DORAL, Fla. – Golf is not a game of perfect. Truth is it’s barely a game of “best two out of three” under the most forgiving circumstances.

Of course, Hunter Mahan has never had much interest in respectable efforts and consolation prizes. “I want to feel like I’m in control,” he says. Fleeting stuff, like trying to catch a cloud with a fly swatter. Still, the quiet kid from Orange, Calif., wanted perfect. He wanted trophies.

That first keepsake took some time – better part of four seasons for those scoring at home. But it was his second Tour tilt that likely caused some sleepless nights. He’d come close, 11 top-10s since 2007, but each time perfection eluded him. A bad bounce here [2009 U.S. Open], a bad putt there [2009 Masters].
Hunter Mahan
Hunter Mahan showcases his trophy from his win in Phoenix. (Getty Images)
That is until he finally learned the beauty of imperfection at TPC Scottsdale, to say nothing of timely clutch putting.

“I thought guys that win, you had to play perfect golf, which is definitely not the case,” Mahan says. “You just have to play better than everybody else. I know through my experiences that the more I tried, the harder I tried to be perfect, it just does not work out well.”

So “good enough” turned out to be good enough to win the Waste Management Phoenix Open. And good enough to finally exhale.

At 27 Mahan is less young gun, than he is hired gun. A ball-striker with a bad rap as an inconsistent putter who has performed admirably in the game’s biggest events, yet needed that second bottle cap like the Oscars needed a slow-play penalty.

There are no shortage of reasons for Mahan’s epiphany – new girlfriend, new workout regimen, new putting stance, but it all adds up to his embrace of something less than his best stuff that is wearing differently on the man they call “H” at TPC Doral.

“His new girlfriend has balanced him out more,” says Sean Foley, Mahan’s swing coach. “I’ve never seen him so happy.”

Foley is a thoughtful type, more likely to explain the esoteric principles of “can he win” than he would be trying to determine the probabilities of “will he win?”

“I don’t want to get too intellectual,” says Foley about 10 minutes too late. “When you can get rid of trying to show people, it’s so liberating. It’s like Yoda in 'Star Wars,' no trying, just doing.”

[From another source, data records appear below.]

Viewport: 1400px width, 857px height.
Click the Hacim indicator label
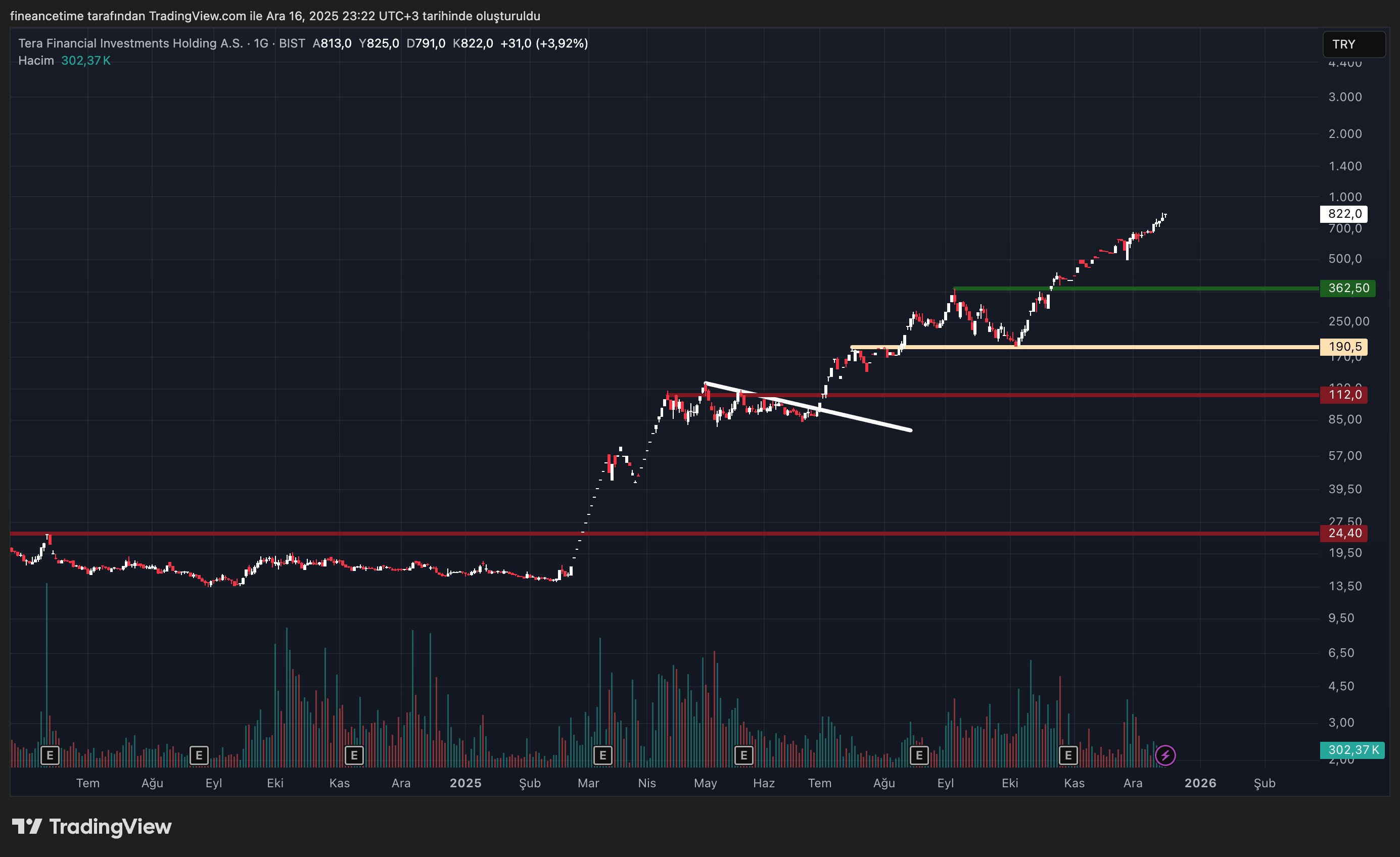point(36,60)
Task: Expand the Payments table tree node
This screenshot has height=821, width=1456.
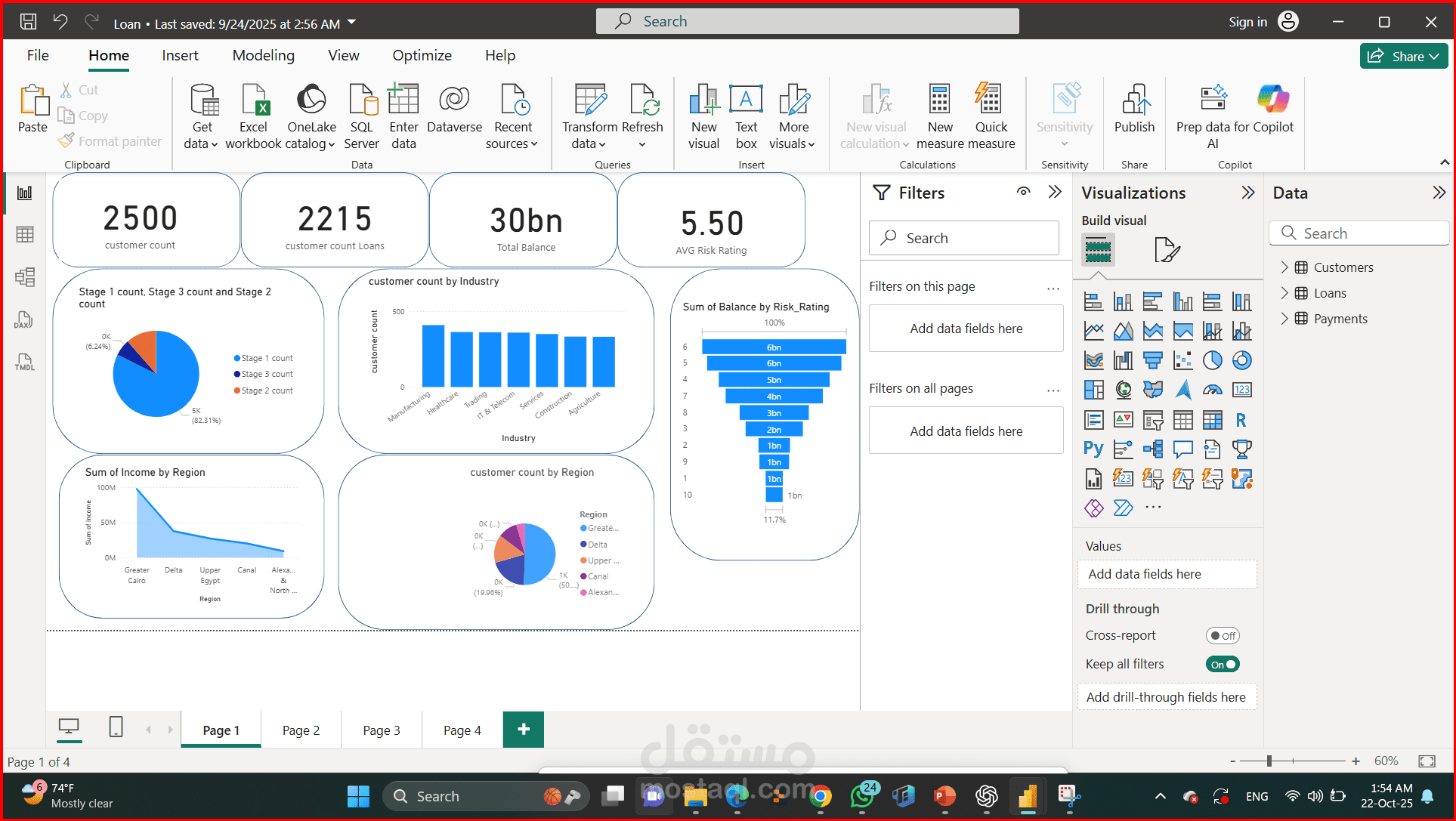Action: (x=1284, y=319)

As for his new putting technique, Foley dismisses the notion that Mahan has suddenly been transformed into the “Boss of the Dallas moss.” For Foley it’s a numbers game clouded by the mirrors of solid ball striking.

Mahan is 32nd on Tour in greens in regulation, which means there are fewer chances for him to scramble for par, and more lengthy birdie attempts.

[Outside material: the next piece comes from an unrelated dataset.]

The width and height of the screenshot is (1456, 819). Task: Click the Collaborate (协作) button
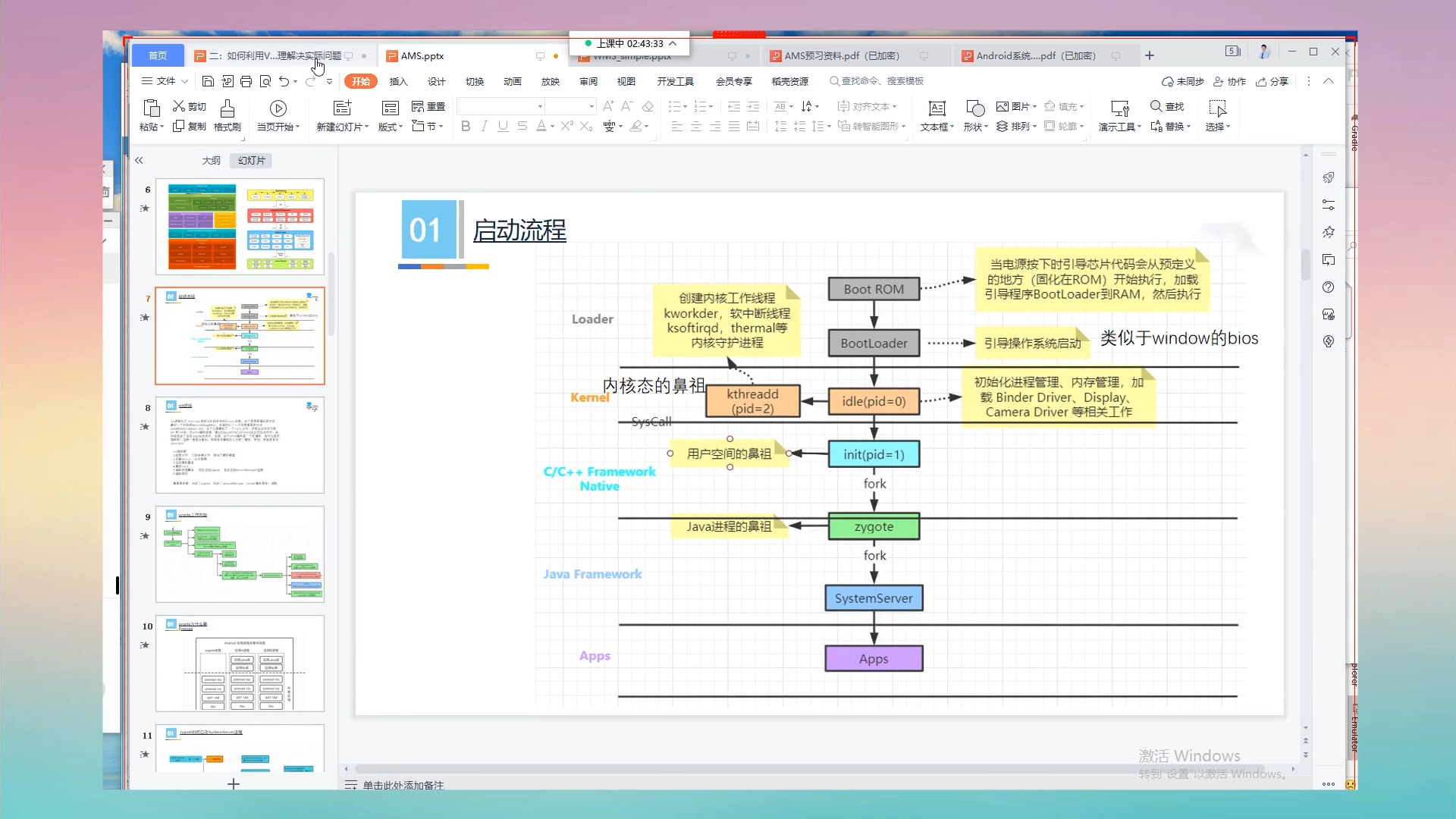(x=1230, y=81)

“Look at his proximity to the hole (33 feet), a guy is going to make 1 out of 40 of those,” Foley said. “But when you hear that you’re not a great putter so much it just manifest itself.”

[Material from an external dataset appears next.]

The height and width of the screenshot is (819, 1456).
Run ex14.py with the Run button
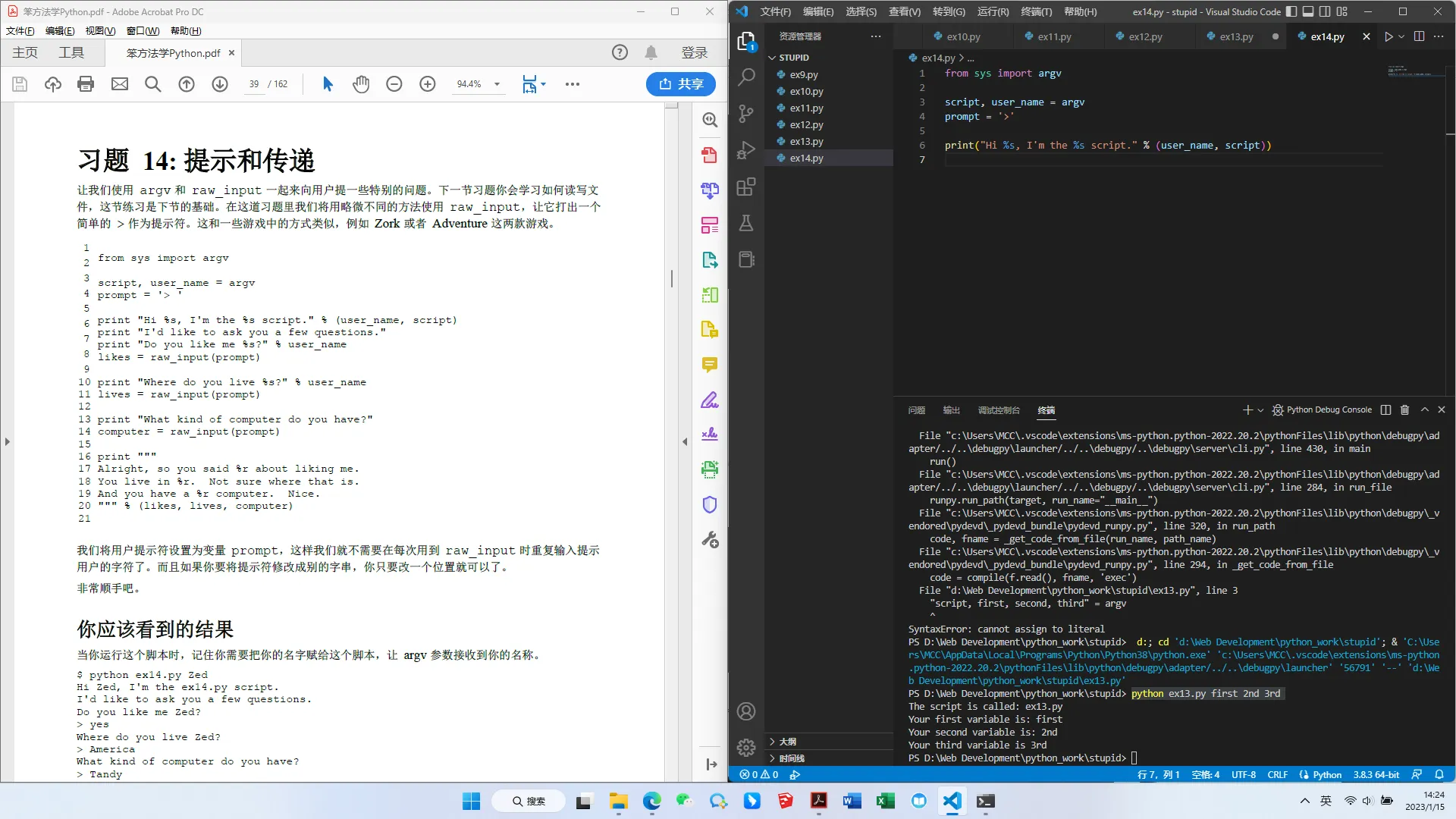[1388, 36]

But statistics only partially explain how a player with Mahan’s pedigree had notched just a single victory since joining the Tour in 2004. It is a reality that, in retrospect, haunted Mahan when he ducked in behind his signature wrap-around sunglasses.

“Last year he missed just one cut, a great year, but deep down he was disappointed he hadn’t made it onto the (winner’s) podium,” said Dr. Craig Davies, Mahan’s trainer who switched his man’s routine this year to focus on more functional training.

But if the demons were gnawing at him on Sunday in Scottsdale, one would never have noticed. Mahan played his last six holes in 4 under to cap a 65-65 weekend, a late-game run that included a pair of must-make putts of 4 and 6 feet.

“I was probably pressing maybe for a couple of years,” Mahan admits. “I knew I was playing well and I knew I was hitting it great. I just wasn't getting the results the first couple of tournaments, so I went out and started to let it happen and have fun and play golf.”

Seems about right that Mahan would have taken the path rarely travelled – a search for perfection that ended with the ultimate punch line.